The Justice Department announced Tuesday a civil rights investigation into state prisons in Georgia.
The “pattern or practice” probe will focus on violence among prisoners, allegations of sexual abuse of LGBT prisoners by staff and fellow prisoners, and whether the state is providing adequate protection from harm.
Kristen Clarke, assistant attorney general for the Civil Rights Division, said the Justice Department has “significant justification” to launch the probe.
She said at least 26 confirmed or suspected homicides were reported in Georgia prisons last year, and there have been 18 homicides so far this year, along with “countless” reports of violence including stabbings and beatings.
“No prisoner’s sentence should include violence at the hands of other prisoners while behind bars,” Ms. Clarke said.
Photos and videos also have been posted online showing the “widespread” use of contraband weapons and open gang activity in the prisons.
Ms. Clarke also brought up the riot last year at Ware State Prison in south Georgia, during which two guards were stabbed and three inmates were injured.
Inmates were able to leave their cells due to malfunctioning doors and they documented the riot on social media. Videos posted to Facebook showed fires had been lit around the grounds, windows were broken and some inmates were walking outside the building without any guards present.

== TASK STATEMENT ==
Transcribe the part of the Georgia prisons article starting at "She said at" and ending at "stabbings and beatings.". The lines after this point are not required.

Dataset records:
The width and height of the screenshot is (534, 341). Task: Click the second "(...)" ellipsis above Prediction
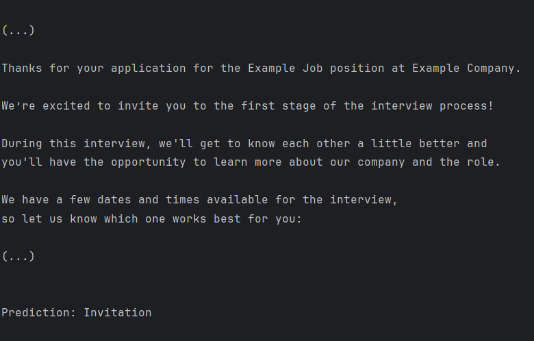pyautogui.click(x=18, y=256)
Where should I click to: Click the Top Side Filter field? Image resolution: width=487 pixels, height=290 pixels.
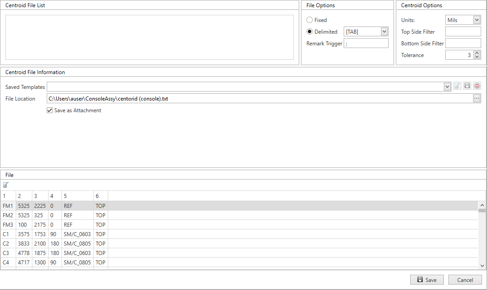click(x=463, y=31)
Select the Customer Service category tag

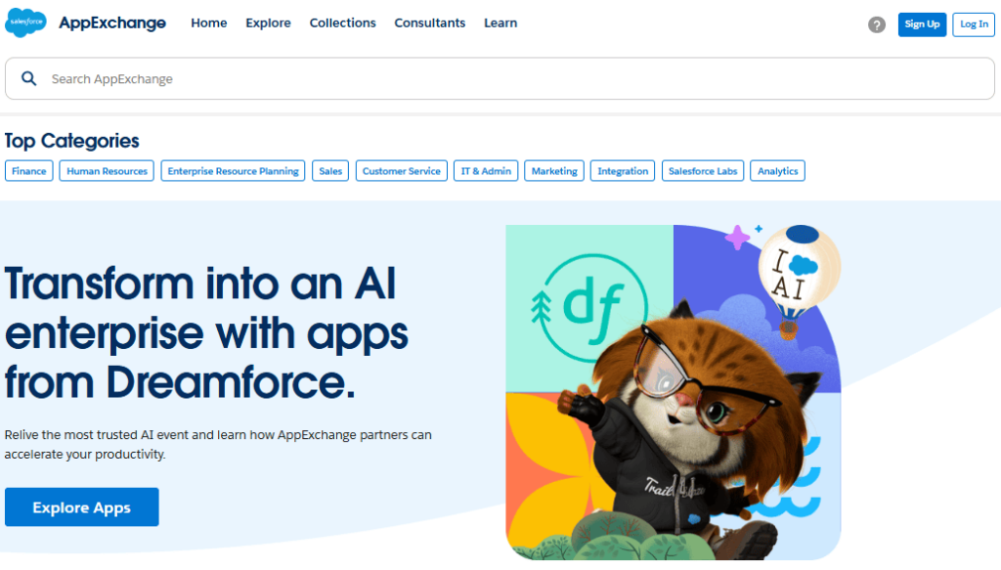(401, 171)
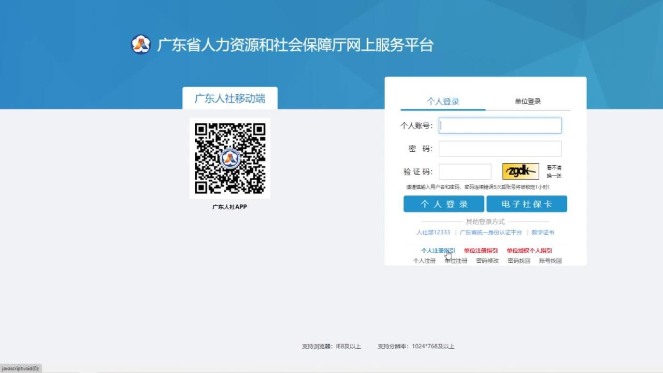Open the 广东省统一身份认证平台 link
Viewport: 663px width, 373px height.
(491, 232)
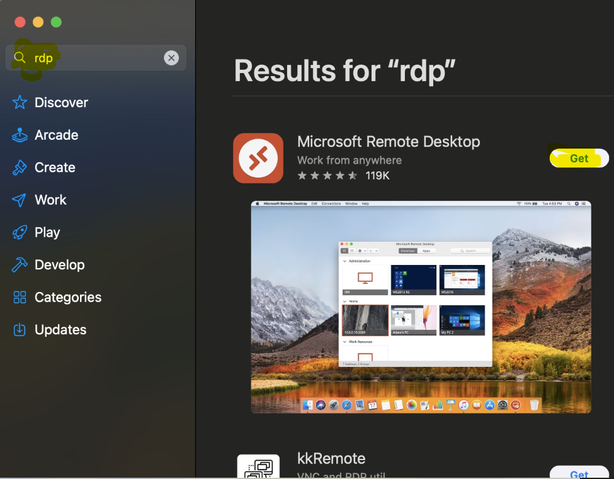Click the star rating with 119K reviews

tap(343, 176)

== WRITTEN ANSWER ==
She said at least 26 confirmed or suspected homicides were reported in Georgia prisons last year, and there have been 18 homicides so far this year, along with “countless” reports of violence including stabbings and beatings.